— begin —

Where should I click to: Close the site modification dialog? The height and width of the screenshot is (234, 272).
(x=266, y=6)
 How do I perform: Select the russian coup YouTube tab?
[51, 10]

— end —
— begin —

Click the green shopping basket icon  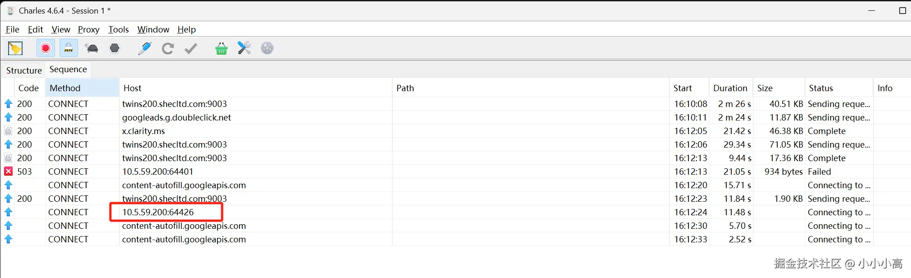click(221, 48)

— end —
— begin —

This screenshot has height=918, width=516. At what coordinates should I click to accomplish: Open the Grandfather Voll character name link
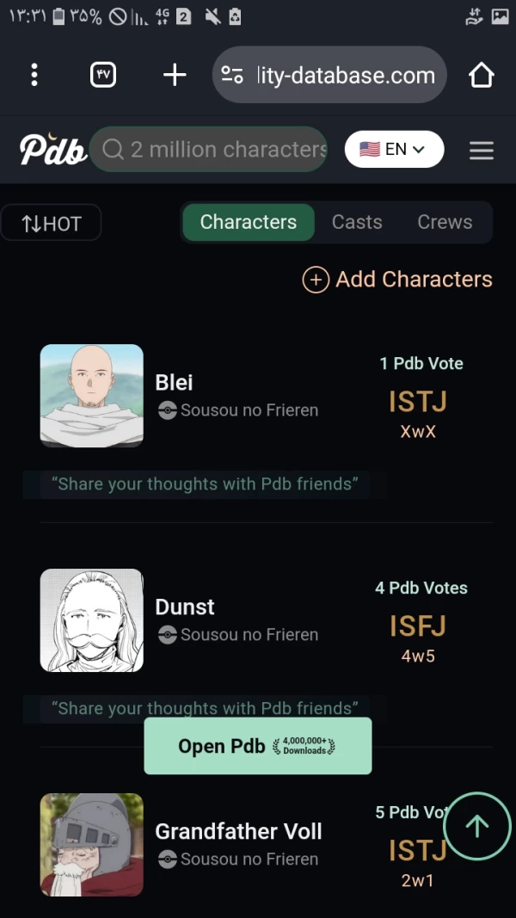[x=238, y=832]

— end —

Reproduce everything from the line containing "This screenshot has" down to the line containing "[x=238, y=832]", keeping both of those lines, and omit the pictures from your answer.

• RESPONSE TO THE TASK:
This screenshot has height=918, width=516. At what coordinates should I click to accomplish: Open the Grandfather Voll character name link
[x=238, y=832]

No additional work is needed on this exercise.